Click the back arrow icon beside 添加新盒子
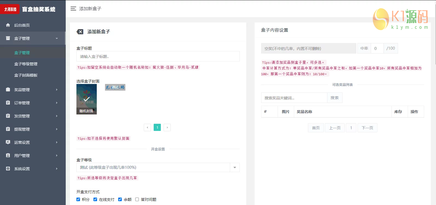Screen dimensions: 436x205 [80, 32]
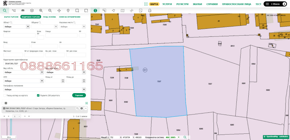The image size is (290, 140).
Task: Select the location pin tool
Action: coord(68,11)
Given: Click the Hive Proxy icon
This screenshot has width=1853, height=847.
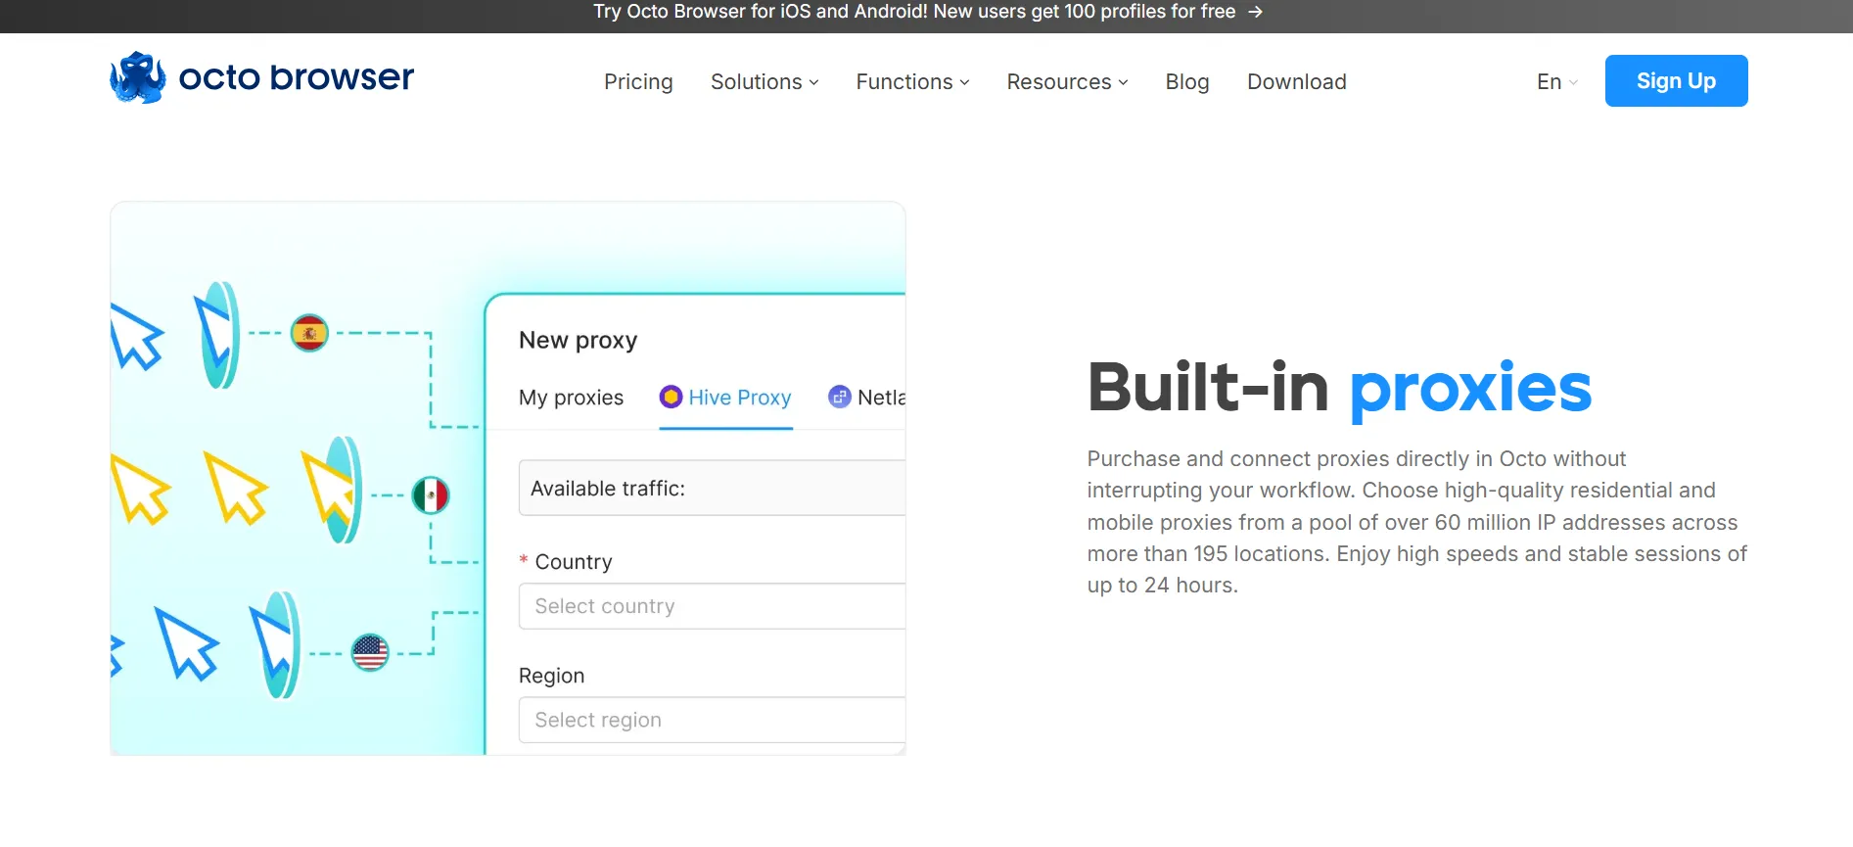Looking at the screenshot, I should point(671,397).
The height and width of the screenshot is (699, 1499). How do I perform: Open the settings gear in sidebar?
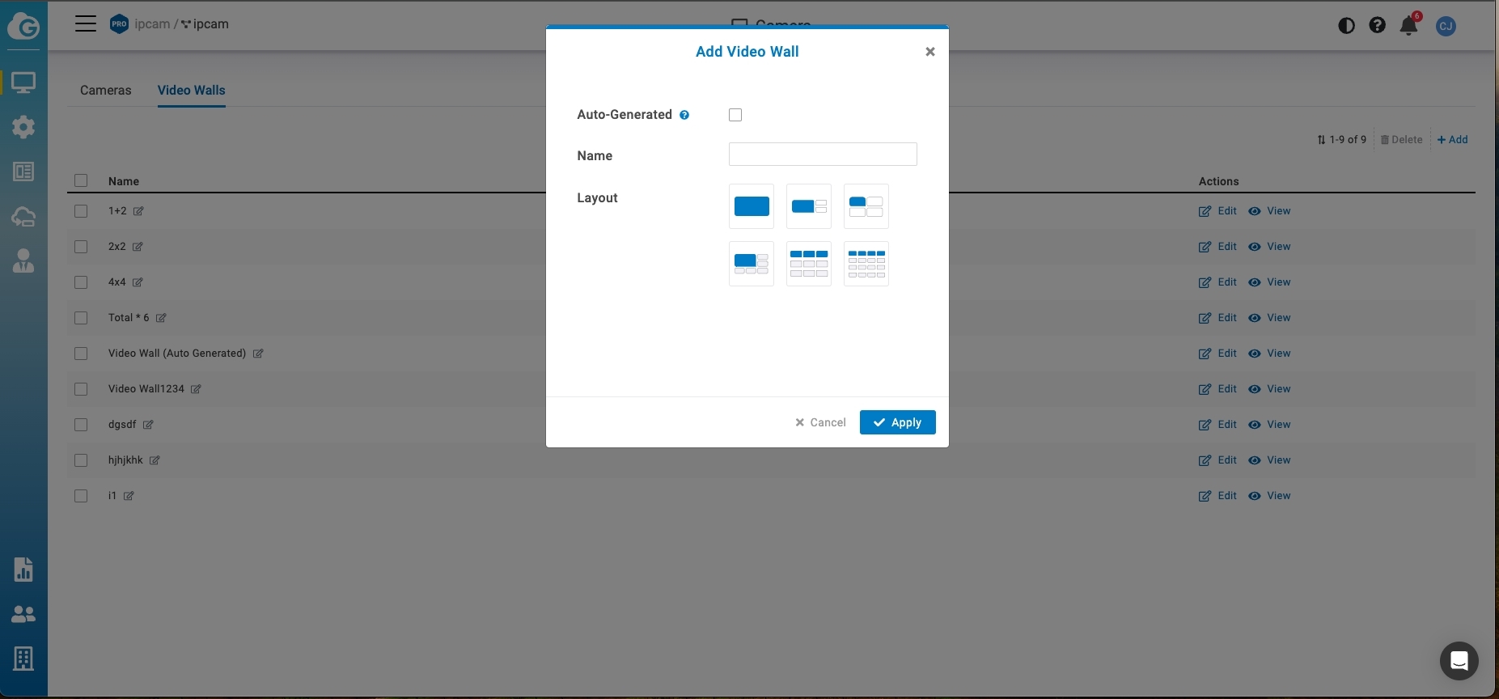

• **Your goal**
Pictures are to be left out when the lines from the one containing "This screenshot has width=1853, height=847." through the end of the records above are repeated exactly; no other line is wanted.

• **Solution to this exercise**
This screenshot has width=1853, height=847.
Looking at the screenshot, I should point(671,397).
The height and width of the screenshot is (699, 1499). How do I perform: Open the settings gear in sidebar?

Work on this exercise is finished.